There are times in which a new artist manages to shine with a unique, original and non-transferrable style. Something that you’ve never seen before and that in the future you’re going to immediately recognise as his. Even when people copy him. Because they’re bound to. Because this is how things work and nobody can change that. Because it’s inevitable that, for a Cleon Peterson to enter the limelight, there are going to be thousands of more or less elaborated imitations. It is the rule of life. It is the rule of art. It is the rule of copying.

And the graphic style of Peterson’s large-format paintings couldn’t be more recognisable. The theme is always the same: the violence that is generated between figures that establish an aggressive power and submission dynamic. The bodies of the artist, always half-naked, reveal the muscular roundness of the aggressors and the suffering of the assaulted. That suffering is sometimes bloodier than visceral, sometimes almost psychological, with that implicit violence in immortalising a posture in which somebody accepts in a submissive way an act of aggression against their physique and their freedom.

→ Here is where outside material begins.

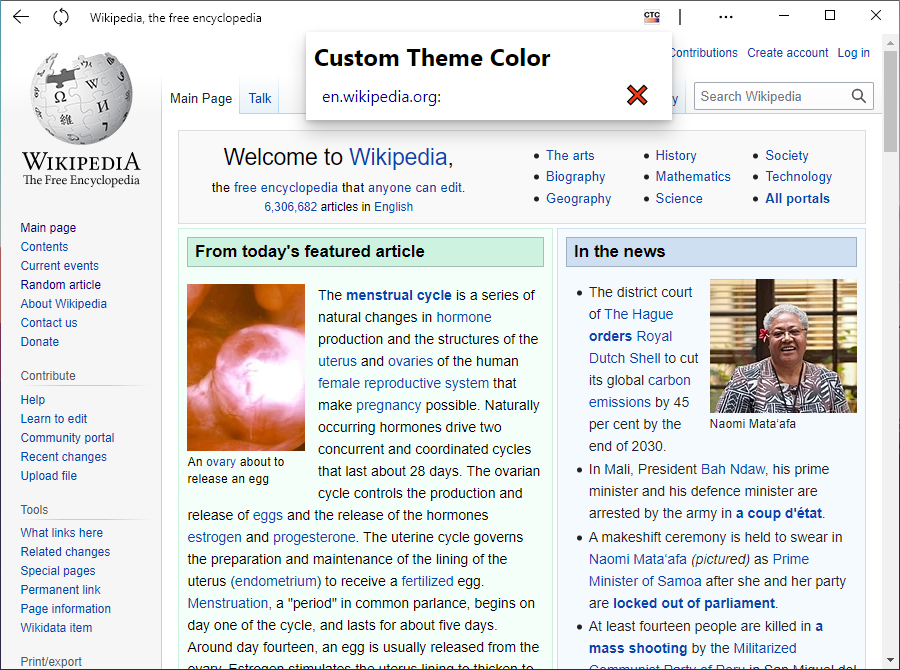
Task: Click the page refresh icon
Action: click(x=60, y=17)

It is very clear that this violence is totally rooted in the Western, capitalist psyche and that, precisely because of this, we find it fascinating. It’s impossible not to feel an immediate attraction towards Cleon Peterson’s work… At the same time that it’s highly unlikely that you won’t feel some type of rejection that makes you want to look away. But you won’t.

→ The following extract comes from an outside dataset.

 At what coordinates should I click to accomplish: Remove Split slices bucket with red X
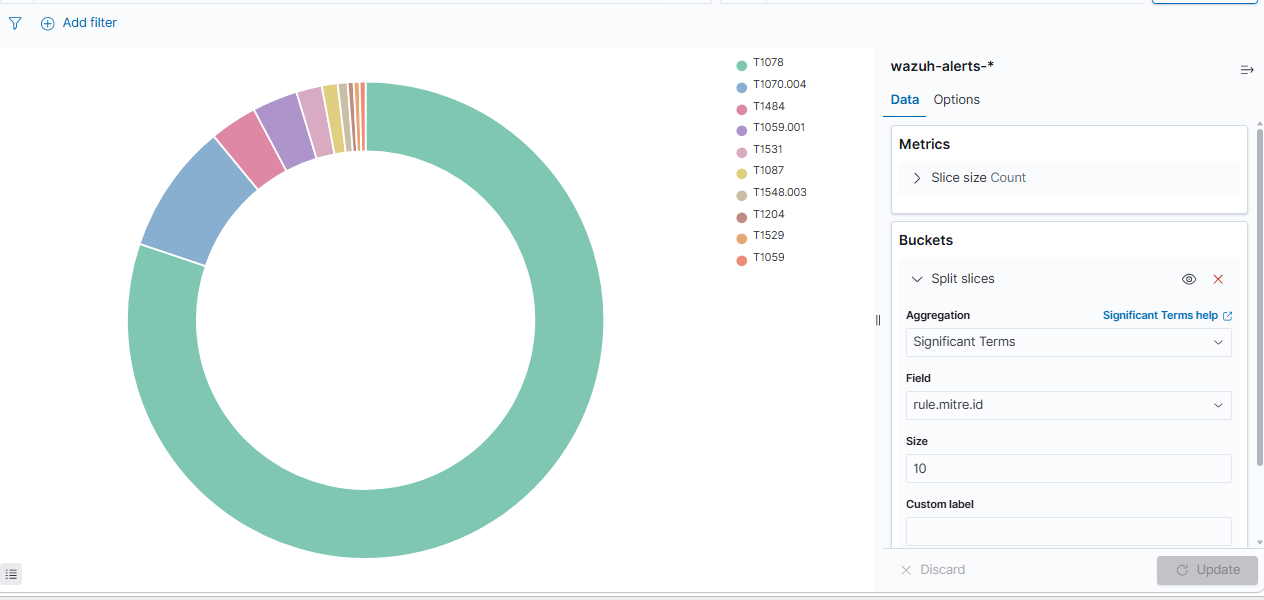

Just as all those who won’t look away and will try to find a subtext in this artist’s work that talks about terrorist violence coming from the Middle East towards the West. It doesn’t help either that, in many of Peterson’s paintings, the figures that exercise that violence are always black whilst those who receive it are white (something that the Angelino has shown in some of his series with militarised aggressors that even waves an American flag). But everyone should understand whatever they want to understand: if you want to read it as terrorism, do so; if you want to see the eternal fight between yin and yang, you’ll see it; if you’re trying to apply the classic dichotomy between light and darkness, you’ll also be able to do it.

You should add, though, a whole ensemble of references that remove him from that forced reality about terrorism and that approach his paintings to sculptural Greco-Roman friezes representing war scenes or Goya’s disturbing dark era. It’s clear that Cleon Peterson doesn’t only talk about the present: he also talks about the past and, more than likely, the future. And that was has made his work become such a strange yet eloquent voice of contemporary art.